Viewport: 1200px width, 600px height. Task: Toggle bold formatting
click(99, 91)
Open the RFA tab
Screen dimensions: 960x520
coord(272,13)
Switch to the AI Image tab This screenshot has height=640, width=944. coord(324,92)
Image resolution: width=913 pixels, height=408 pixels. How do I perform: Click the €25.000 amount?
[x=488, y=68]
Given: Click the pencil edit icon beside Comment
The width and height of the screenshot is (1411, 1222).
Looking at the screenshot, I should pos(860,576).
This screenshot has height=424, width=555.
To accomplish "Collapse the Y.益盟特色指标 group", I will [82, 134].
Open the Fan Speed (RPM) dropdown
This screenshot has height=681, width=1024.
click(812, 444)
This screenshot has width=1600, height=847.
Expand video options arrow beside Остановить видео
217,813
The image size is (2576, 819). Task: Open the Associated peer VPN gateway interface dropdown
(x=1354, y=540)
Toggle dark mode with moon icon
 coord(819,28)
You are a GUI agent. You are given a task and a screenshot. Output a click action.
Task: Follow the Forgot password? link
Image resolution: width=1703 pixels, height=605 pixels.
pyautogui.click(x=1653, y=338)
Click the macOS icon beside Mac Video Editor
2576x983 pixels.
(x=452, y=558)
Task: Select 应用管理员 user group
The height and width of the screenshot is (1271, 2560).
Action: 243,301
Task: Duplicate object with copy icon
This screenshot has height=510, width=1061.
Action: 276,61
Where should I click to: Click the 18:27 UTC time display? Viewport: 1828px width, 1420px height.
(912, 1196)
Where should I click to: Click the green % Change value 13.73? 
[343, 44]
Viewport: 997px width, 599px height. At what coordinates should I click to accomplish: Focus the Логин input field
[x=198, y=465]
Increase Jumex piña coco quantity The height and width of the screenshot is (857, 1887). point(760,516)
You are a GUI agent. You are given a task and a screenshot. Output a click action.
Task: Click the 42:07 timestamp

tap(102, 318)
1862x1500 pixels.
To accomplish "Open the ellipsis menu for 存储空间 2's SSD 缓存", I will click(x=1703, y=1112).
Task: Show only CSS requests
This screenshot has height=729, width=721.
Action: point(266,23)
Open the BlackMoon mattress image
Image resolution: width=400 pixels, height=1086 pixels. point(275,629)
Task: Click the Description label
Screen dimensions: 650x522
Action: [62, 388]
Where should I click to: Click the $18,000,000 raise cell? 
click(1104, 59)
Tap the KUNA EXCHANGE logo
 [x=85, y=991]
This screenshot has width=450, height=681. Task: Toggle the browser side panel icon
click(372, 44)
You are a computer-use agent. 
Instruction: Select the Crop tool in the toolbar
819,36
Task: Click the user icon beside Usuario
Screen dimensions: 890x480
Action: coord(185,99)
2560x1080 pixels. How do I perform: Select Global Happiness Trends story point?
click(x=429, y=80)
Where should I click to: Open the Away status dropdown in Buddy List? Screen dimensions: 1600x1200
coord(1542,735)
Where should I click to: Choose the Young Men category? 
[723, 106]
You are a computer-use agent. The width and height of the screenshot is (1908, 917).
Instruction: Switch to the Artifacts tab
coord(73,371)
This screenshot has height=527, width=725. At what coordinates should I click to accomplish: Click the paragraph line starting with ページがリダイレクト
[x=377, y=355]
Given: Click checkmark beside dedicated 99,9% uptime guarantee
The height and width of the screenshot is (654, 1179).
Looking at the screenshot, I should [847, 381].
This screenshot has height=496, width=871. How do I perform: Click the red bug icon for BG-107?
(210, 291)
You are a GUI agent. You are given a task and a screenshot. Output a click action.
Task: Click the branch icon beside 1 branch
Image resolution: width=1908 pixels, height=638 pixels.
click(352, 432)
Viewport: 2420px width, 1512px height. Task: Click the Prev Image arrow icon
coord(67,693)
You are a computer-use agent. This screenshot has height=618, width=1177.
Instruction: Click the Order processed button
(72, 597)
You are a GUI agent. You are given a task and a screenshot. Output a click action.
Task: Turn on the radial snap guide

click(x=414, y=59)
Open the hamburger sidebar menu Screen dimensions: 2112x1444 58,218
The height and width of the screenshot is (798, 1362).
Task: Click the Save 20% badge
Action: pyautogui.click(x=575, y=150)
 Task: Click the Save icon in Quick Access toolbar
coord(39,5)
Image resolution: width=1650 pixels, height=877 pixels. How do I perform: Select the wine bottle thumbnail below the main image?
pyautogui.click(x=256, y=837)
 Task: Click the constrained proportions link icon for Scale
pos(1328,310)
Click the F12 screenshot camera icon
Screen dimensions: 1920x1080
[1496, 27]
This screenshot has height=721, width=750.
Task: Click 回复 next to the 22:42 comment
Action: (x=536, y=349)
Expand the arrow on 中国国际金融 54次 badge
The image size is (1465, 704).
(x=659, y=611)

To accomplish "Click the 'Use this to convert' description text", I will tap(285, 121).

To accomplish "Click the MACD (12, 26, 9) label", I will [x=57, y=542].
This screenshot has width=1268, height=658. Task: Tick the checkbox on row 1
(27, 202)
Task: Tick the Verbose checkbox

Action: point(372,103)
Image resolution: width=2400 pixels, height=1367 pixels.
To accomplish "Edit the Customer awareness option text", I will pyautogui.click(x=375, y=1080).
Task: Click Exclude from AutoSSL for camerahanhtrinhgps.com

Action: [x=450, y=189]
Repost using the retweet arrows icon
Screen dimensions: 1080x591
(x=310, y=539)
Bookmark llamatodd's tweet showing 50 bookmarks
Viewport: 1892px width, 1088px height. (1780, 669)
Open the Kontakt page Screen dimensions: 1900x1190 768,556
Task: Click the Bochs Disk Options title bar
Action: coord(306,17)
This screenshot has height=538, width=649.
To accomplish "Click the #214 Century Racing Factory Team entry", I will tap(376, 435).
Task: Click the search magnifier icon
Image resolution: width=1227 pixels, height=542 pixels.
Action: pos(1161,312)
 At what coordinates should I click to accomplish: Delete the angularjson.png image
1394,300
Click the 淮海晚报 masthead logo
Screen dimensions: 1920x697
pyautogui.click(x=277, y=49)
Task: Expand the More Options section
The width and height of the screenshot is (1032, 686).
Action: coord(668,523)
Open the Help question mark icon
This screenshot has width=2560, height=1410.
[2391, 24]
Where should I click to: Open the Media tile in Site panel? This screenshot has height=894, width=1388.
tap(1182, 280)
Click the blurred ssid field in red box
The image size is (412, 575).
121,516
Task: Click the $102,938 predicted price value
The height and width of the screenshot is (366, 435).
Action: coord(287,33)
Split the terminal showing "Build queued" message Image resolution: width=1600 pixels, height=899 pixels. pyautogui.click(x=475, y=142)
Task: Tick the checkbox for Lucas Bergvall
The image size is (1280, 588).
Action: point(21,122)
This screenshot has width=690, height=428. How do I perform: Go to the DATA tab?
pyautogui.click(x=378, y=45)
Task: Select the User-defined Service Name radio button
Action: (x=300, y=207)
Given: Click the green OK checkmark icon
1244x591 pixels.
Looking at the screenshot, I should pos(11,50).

★ ★ ★ ★ ★ ★ ★

## Exercise directions
Render the rows above as a Markdown table with two columns, No. and Content, numbering each row and skipping any blank lines.

## Full output
| No. | Content |
|---|---|
| 1 | Viewport: 1200px width, 600px height. Task: Toggle bold formatting |
| 2 | click(99, 91) |
| 3 | Open the RFA tab |
| 4 | Screen dimensions: 960x520 |
| 5 | coord(272,13) |
| 6 | Switch to the AI Image tab This screenshot has height=640, width=944. coord(324,92) |
| 7 | Image resolution: width=913 pixels, height=408 pixels. How do I perform: Click the €25.000 amount? |
| 8 | [x=488, y=68] |
| 9 | Given: Click the pencil edit icon beside Comment |
| 10 | The width and height of the screenshot is (1411, 1222). |
| 11 | Looking at the screenshot, I should pos(860,576). |
| 12 | This screenshot has height=424, width=555. |
| 13 | To accomplish "Collapse the Y.益盟特色指标 group", I will [82, 134]. |
| 14 | Open the Fan Speed (RPM) dropdown |
| 15 | This screenshot has height=681, width=1024. |
| 16 | click(812, 444) |
| 17 | This screenshot has width=1600, height=847. |
| 18 | Expand video options arrow beside Остановить видео |
| 19 | 217,813 |
| 20 | The image size is (2576, 819). Task: Open the Associated peer VPN gateway interface dropdown |
| 21 | (x=1354, y=540) |
| 22 | Toggle dark mode with moon icon |
| 23 |  coord(819,28) |
| 24 | You are a GUI agent. You are given a task and a screenshot. Output a click action. |
| 25 | Task: Follow the Forgot password? link |
| 26 | Image resolution: width=1703 pixels, height=605 pixels. |
| 27 | pyautogui.click(x=1653, y=338) |
| 28 | Click the macOS icon beside Mac Video Editor |
| 29 | 2576x983 pixels. |
| 30 | (x=452, y=558) |
| 31 | Task: Select 应用管理员 user group |
| 32 | The height and width of the screenshot is (1271, 2560). |
| 33 | Action: 243,301 |
| 34 | Task: Duplicate object with copy icon |
| 35 | This screenshot has height=510, width=1061. |
| 36 | Action: 276,61 |
| 37 | Where should I click to: Click the 18:27 UTC time display? Viewport: 1828px width, 1420px height. |
| 38 | (912, 1196) |
| 39 | Where should I click to: Click the green % Change value 13.73?  |
| 40 | [343, 44] |
| 41 | Viewport: 997px width, 599px height. At what coordinates should I click to accomplish: Focus the Логин input field |
| 42 | [x=198, y=465] |
| 43 | Increase Jumex piña coco quantity The height and width of the screenshot is (857, 1887). point(760,516) |
| 44 | You are a GUI agent. You are given a task and a screenshot. Output a click action. |
| 45 | Task: Click the 42:07 timestamp |
| 46 | tap(102, 318) |
| 47 | 1862x1500 pixels. |
| 48 | To accomplish "Open the ellipsis menu for 存储空间 2's SSD 缓存", I will click(x=1703, y=1112). |
| 49 | Task: Show only CSS requests |
| 50 | This screenshot has height=729, width=721. |
| 51 | Action: point(266,23) |
| 52 | Open the BlackMoon mattress image |
| 53 | Image resolution: width=400 pixels, height=1086 pixels. point(275,629) |
| 54 | Task: Click the Description label |
| 55 | Screen dimensions: 650x522 |
| 56 | Action: [62, 388] |
| 57 | Where should I click to: Click the $18,000,000 raise cell?  |
| 58 | click(1104, 59) |
| 59 | Tap the KUNA EXCHANGE logo |
| 60 |  [x=85, y=991] |
| 61 | This screenshot has width=450, height=681. Task: Toggle the browser side panel icon |
| 62 | click(372, 44) |
| 63 | You are a computer-use agent.  |
| 64 | Instruction: Select the Crop tool in the toolbar |
| 65 | 819,36 |
| 66 | Task: Click the user icon beside Usuario |
| 67 | Screen dimensions: 890x480 |
| 68 | Action: coord(185,99) |
| 69 | 2560x1080 pixels. How do I perform: Select Global Happiness Trends story point? |
| 70 | click(x=429, y=80) |
| 71 | Where should I click to: Open the Away status dropdown in Buddy List? Screen dimensions: 1600x1200 |
| 72 | coord(1542,735) |
| 73 | Where should I click to: Choose the Young Men category?  |
| 74 | [723, 106] |
| 75 | You are a computer-use agent. The width and height of the screenshot is (1908, 917). |
| 76 | Instruction: Switch to the Artifacts tab |
| 77 | coord(73,371) |
| 78 | This screenshot has height=527, width=725. At what coordinates should I click to accomplish: Click the paragraph line starting with ページがリダイレクト |
| 79 | [x=377, y=355] |
| 80 | Given: Click checkmark beside dedicated 99,9% uptime guarantee |
| 81 | The height and width of the screenshot is (654, 1179). |
| 82 | Looking at the screenshot, I should [847, 381]. |
| 83 | This screenshot has height=496, width=871. How do I perform: Click the red bug icon for BG-107? |
| 84 | (210, 291) |
| 85 | You are a GUI agent. You are given a task and a screenshot. Output a click action. |
| 86 | Task: Click the branch icon beside 1 branch |
| 87 | Image resolution: width=1908 pixels, height=638 pixels. |
| 88 | click(352, 432) |
| 89 | Viewport: 2420px width, 1512px height. Task: Click the Prev Image arrow icon |
| 90 | coord(67,693) |
| 91 | You are a computer-use agent. This screenshot has height=618, width=1177. |
| 92 | Instruction: Click the Order processed button |
| 93 | (72, 597) |
| 94 | You are a GUI agent. You are given a task and a screenshot. Output a click action. |
| 95 | Task: Turn on the radial snap guide |
| 96 | click(x=414, y=59) |
| 97 | Open the hamburger sidebar menu Screen dimensions: 2112x1444 58,218 |
| 98 | The height and width of the screenshot is (798, 1362). |
| 99 | Task: Click the Save 20% badge |
| 100 | Action: pyautogui.click(x=575, y=150) |
| 101 |  Task: Click the Save icon in Quick Access toolbar |
| 102 | coord(39,5) |
| 103 | Image resolution: width=1650 pixels, height=877 pixels. How do I perform: Select the wine bottle thumbnail below the main image? |
| 104 | pyautogui.click(x=256, y=837) |
| 105 |  Task: Click the constrained proportions link icon for Scale |
| 106 | pos(1328,310) |
| 107 | Click the F12 screenshot camera icon |
| 108 | Screen dimensions: 1920x1080 |
| 109 | [1496, 27] |
| 110 | This screenshot has height=721, width=750. |
| 111 | Task: Click 回复 next to the 22:42 comment |
| 112 | Action: (x=536, y=349) |
| 113 | Expand the arrow on 中国国际金融 54次 badge |
| 114 | The image size is (1465, 704). |
| 115 | (x=659, y=611) |
| 116 | To accomplish "Click the 'Use this to convert' description text", I will tap(285, 121). |
| 117 | To accomplish "Click the MACD (12, 26, 9) label", I will [x=57, y=542]. |
| 118 | This screenshot has width=1268, height=658. Task: Tick the checkbox on row 1 |
| 119 | (27, 202) |
| 120 | Task: Tick the Verbose checkbox |
| 121 | Action: point(372,103) |
| 122 | Image resolution: width=2400 pixels, height=1367 pixels. |
| 123 | To accomplish "Edit the Customer awareness option text", I will pyautogui.click(x=375, y=1080). |
| 124 | Task: Click Exclude from AutoSSL for camerahanhtrinhgps.com |
| 125 | Action: [x=450, y=189] |
| 126 | Repost using the retweet arrows icon |
| 127 | Screen dimensions: 1080x591 |
| 128 | (x=310, y=539) |
| 129 | Bookmark llamatodd's tweet showing 50 bookmarks |
| 130 | Viewport: 1892px width, 1088px height. (1780, 669) |
| 131 | Open the Kontakt page Screen dimensions: 1900x1190 768,556 |
| 132 | Task: Click the Bochs Disk Options title bar |
| 133 | Action: coord(306,17) |
| 134 | This screenshot has height=538, width=649. |
| 135 | To accomplish "Click the #214 Century Racing Factory Team entry", I will tap(376, 435). |
| 136 | Task: Click the search magnifier icon |
| 137 | Image resolution: width=1227 pixels, height=542 pixels. |
| 138 | Action: pos(1161,312) |
| 139 |  At what coordinates should I click to accomplish: Delete the angularjson.png image |
| 140 | 1394,300 |
| 141 | Click the 淮海晚报 masthead logo |
| 142 | Screen dimensions: 1920x697 |
| 143 | pyautogui.click(x=277, y=49) |
| 144 | Task: Expand the More Options section |
| 145 | The width and height of the screenshot is (1032, 686). |
| 146 | Action: coord(668,523) |
| 147 | Open the Help question mark icon |
| 148 | This screenshot has width=2560, height=1410. |
| 149 | [2391, 24] |
| 150 | Where should I click to: Open the Media tile in Site panel? This screenshot has height=894, width=1388. |
| 151 | tap(1182, 280) |
| 152 | Click the blurred ssid field in red box |
| 153 | The image size is (412, 575). |
| 154 | 121,516 |
| 155 | Task: Click the $102,938 predicted price value |
| 156 | The height and width of the screenshot is (366, 435). |
| 157 | Action: coord(287,33) |
| 158 | Split the terminal showing "Build queued" message Image resolution: width=1600 pixels, height=899 pixels. pyautogui.click(x=475, y=142) |
| 159 | Task: Tick the checkbox for Lucas Bergvall |
| 160 | The image size is (1280, 588). |
| 161 | Action: point(21,122) |
| 162 | This screenshot has width=690, height=428. How do I perform: Go to the DATA tab? |
| 163 | pyautogui.click(x=378, y=45) |
| 164 | Task: Select the User-defined Service Name radio button |
| 165 | Action: (x=300, y=207) |
| 166 | Given: Click the green OK checkmark icon |
| 167 | 1244x591 pixels. |
| 168 | Looking at the screenshot, I should pos(11,50). |